### Supplied text
Clerks Details
- Clerk Name: Rob Leonard
- Clerk Telephone: 01202 292102
- Clerk Email: [email protected]
- Clerk Name: Jess Street
- Clerk Telephone: 0117 928 1520
- Clerk Email: [email protected]
Overview
Rachel Temple has 20 years experience as a family barrister, advising and representing clients in a wide range of family law matters including public and private law children work and domestic violence.
Rachel has practised exclusively in family law children’s cases for the last 14 years and built up an exceptional track record in care work. Her increasing focus on complex public law cases has seen her instructed as both a leading junior and being led.
She has predominantly represented parents; although is frequently instructed on behalf of children (through their Guardian and for competent children directly) and represented wider family members with an interest in the case.
Family
Rachel Temple is a very experienced barrister specialising in family law children’s cases.
Public Law
Rachel has been instructed in cases involving serious injury and death, sexual abuse (familial including inter-sibling and wider), parents with significant drug and alcohol addictions and relevant criminal convictions or lifestyles.
Regularly appearing in cases which involve serious concurrent criminal proceedings (including clients who have been indicted on murder charges, s18, sexual assault/rape, people trafficking), Rachel frequently deals with the complex issues that can arise between the jurisdictions. She is experienced at managing the enormous disclosure that often results from police, phones, and medical records.

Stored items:
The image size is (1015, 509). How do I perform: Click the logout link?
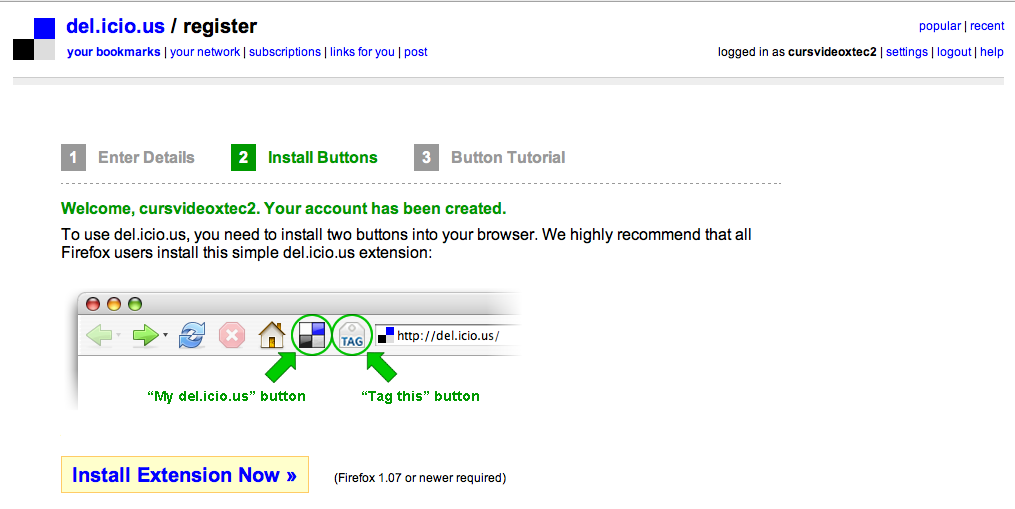(954, 52)
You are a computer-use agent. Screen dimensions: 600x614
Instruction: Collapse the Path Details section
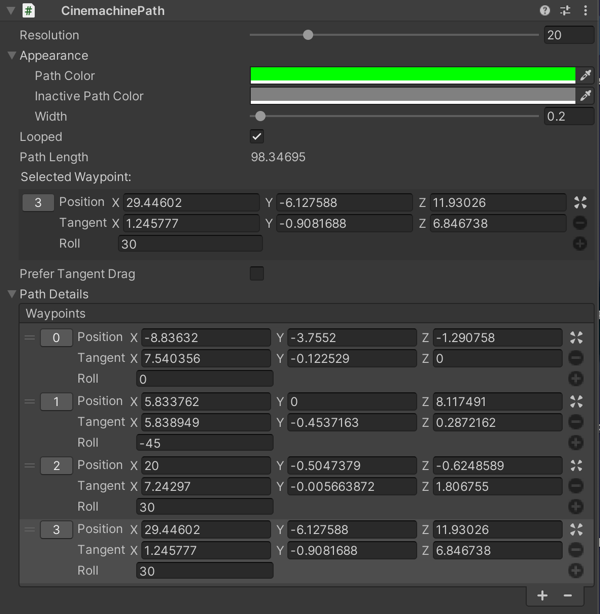(x=12, y=294)
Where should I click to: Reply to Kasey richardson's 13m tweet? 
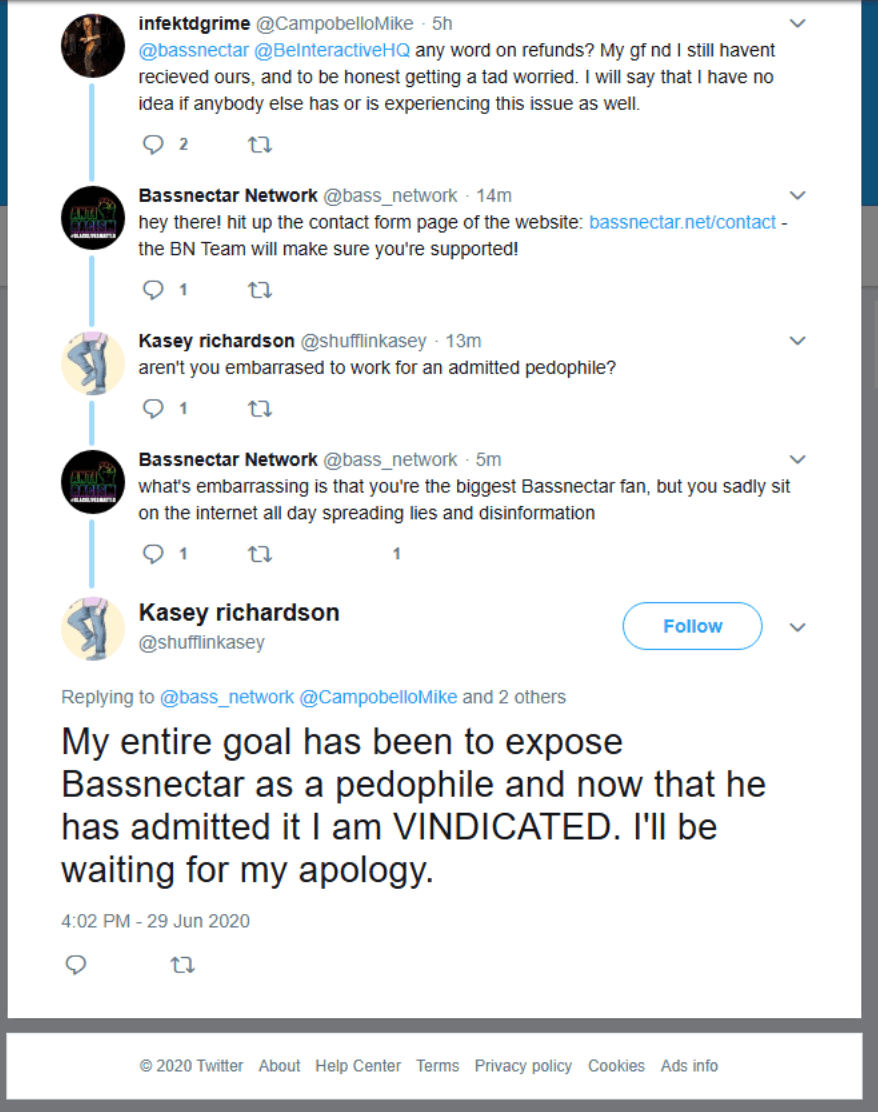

### Using the information
(a) In the barrister profile, for how many years has Rachel practised exclusively in family law children's cases?
(b) Rewrite the barrister profile between "Clerks Details" and "in the case.", inclusive, renaming "Guardian" as "Children's Guardian".
(c) Write what comes next in the barrister profile, picking up after its final sentence.

### Replies
(a) For the last 14 years.

(b)
Clerks Details
- Clerk Name: Rob Leonard
- Clerk Telephone: 01202 292102
- Clerk Email: [email protected]
- Clerk Name: Jess Street
- Clerk Telephone: 0117 928 1520
- Clerk Email: [email protected]
Overview
Rachel Temple has 20 years experience as a family barrister, advising and representing clients in a wide range of family law matters including public and private law children work and domestic violence.
Rachel has practised exclusively in family law children’s cases for the last 14 years and built up an exceptional track record in care work. Her increasing focus on complex public law cases has seen her instructed as both a leading junior and being led.
She has predominantly represented parents; although is frequently instructed on behalf of children (through their Children's Guardian and for competent children directly) and represented wider family members with an interest in the case.

(c)
Rachel has represented parents in numerous complex finding of fact hearings involving the cross examination of multiple experts, professionals and lay parties, such cases being heard by senior Circuit and High Court judges.
Private Law
Rachel has also maintained a busy practice in privately funded private law cases, many of which have involved finding of fact hearings to determine allegations of sexual abuse, domestic violence/abuse, and allegations of parental alienation. A number of those cases have involved an international element.
Rachel has accepted instructions in some publicly funded private law cases, often in circumstances where they are ”quasi” care proceedings, with the children represented and the LA effectively choosing not to act where an application for a public law order may be indicated, but they have decided as a preliminary issue that a particular parent or carer is safe, albeit that has not been determined by the Court.